Wednesday 10 May 2006

Complexity and incompetence.

Tim Worstall has linked to this interesting piece by Jonathan Freedland. Interesting not because the thinking in it is particularly advanced or anything, but because it's highly unusual to see a condemnation of statism appearing in The Guardian. If this sort of thinking starts to spread, there just might be a sprinkling of hope for us yet.

That is not because Labour ministers were useless or that a different group of people would have done the job fine. It is rather a structural problem with the British state. Its machinery was designed for a 20th-century world that no longer exists. Today's citizens are used to fast, efficient, wireless services that give them a high degree of personal choice; the lumbering bureaucracy of the state cannot catch up. Nor will aping the private sector, pretending government can be run like Domino's Pizza or DHL, work - because health, education and public safety are not like garlic bread or packages. They are much more complex to deliver.


There, in that one paragraph, we see both the clear realisation of exactly what's wrong, along with a deluded failure to grasp what's wrong. Fascinating.

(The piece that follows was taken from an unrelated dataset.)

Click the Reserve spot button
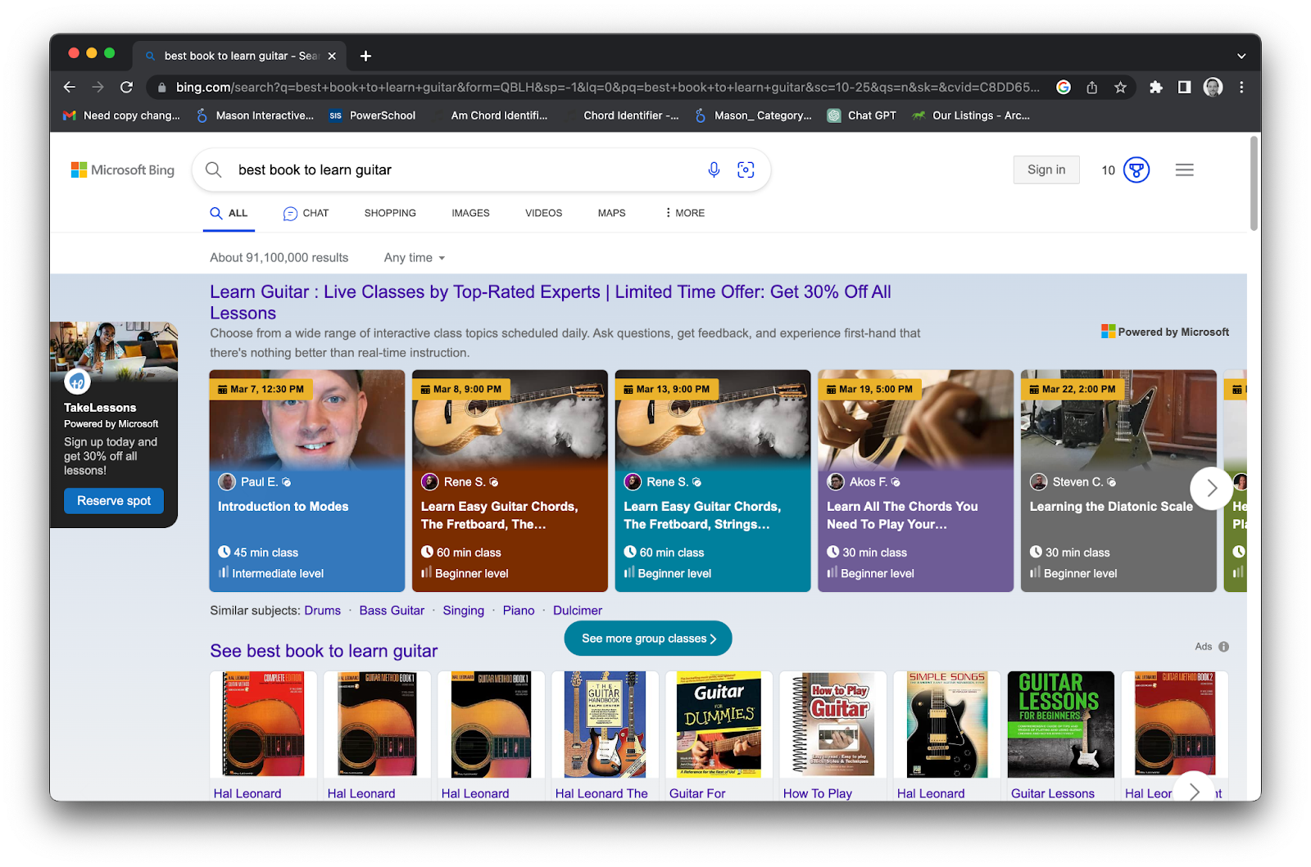 tap(114, 501)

Yes, the problem is the incompetence of the state. But no, it's not a new problem, and it has nothing to do with people being used to the speediness and flexibility of twenty-first-century technology. When the lumbering bureaucracy of the state caused Russians to starve in their millions back in the Twentieth Century, they weren't less pissed off about dying than they would have been had they owned laptops. And no, that same lumbering bureaucracy that makes a total arse-up of the simple tasks is not the best tool for providing the most complex services we have.

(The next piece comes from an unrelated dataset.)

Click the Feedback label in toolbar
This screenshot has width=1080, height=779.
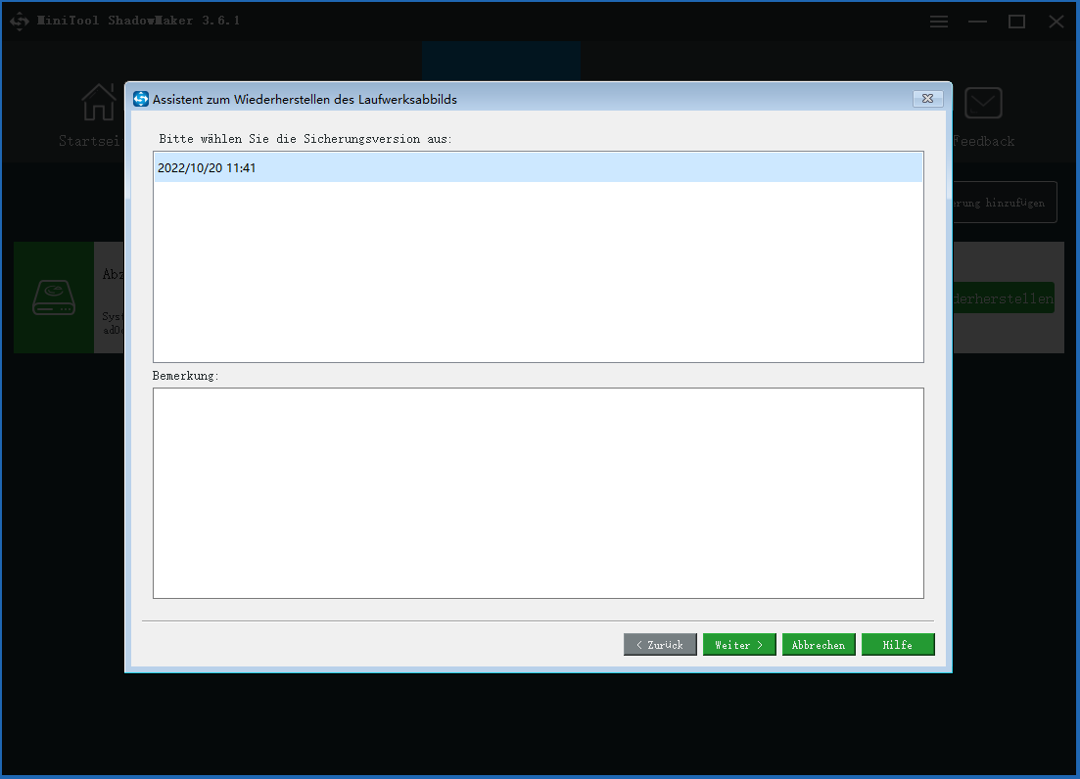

Providing education and public safety is not even all that complex — unless you try to have one centralised organisation provide the same education and public safety to every person in the country. Educating one child just takes a handful of teachers and a pile of books. It's educating a million at once in exactly the same way without ever seeing any of them that's so bloody difficult.

Health, though... yes, health is pretty damn complex. But does that really mean that private companies simply can't provide it? Can they really not manage anything trickier than pizza? Well, you're reading this right now thanks to private companies. Hundreds of different companies somehow coordinated their activities to produce all the hardware and software that I've used to create this blog and you're using to access it. Chances are that the screen your computer's using is made by yet another firm out of components made by yet others, and then there are the private telecoms networks that enable me to write this in Northern Ireland, save the data somewhere in the US, and publish it internationally, with a delay of mere seconds between those three processes. I can even blog from my phone if I like, seamlessly coordinating the services of yet more firms. And how about food? Think for a minute about what's involved in bringing a nice meal to your table in a restaurant. Even just the pepper and salt: one grows in trees, the other needs to be extracted from seawater or mined. Yet, somehow, private farmers, private hauliers, private chefs, private waiters, private importers, private curers and smokers, and private fishermen manage to pull it off, millions of times a day. Does anyone really think that all this would work better if it were run by the state?

In the US, health provision is handled by private firms. For pretty much every potentially fatal disease, they have a higher survival rate than we have in the UK. Sure, there's an argument to be had about the ethics of their funding mechanisms, but that's a separate issue. If it is true that health is so complex that only the state can manage it, how comes having the state manage it causes so many more people to die?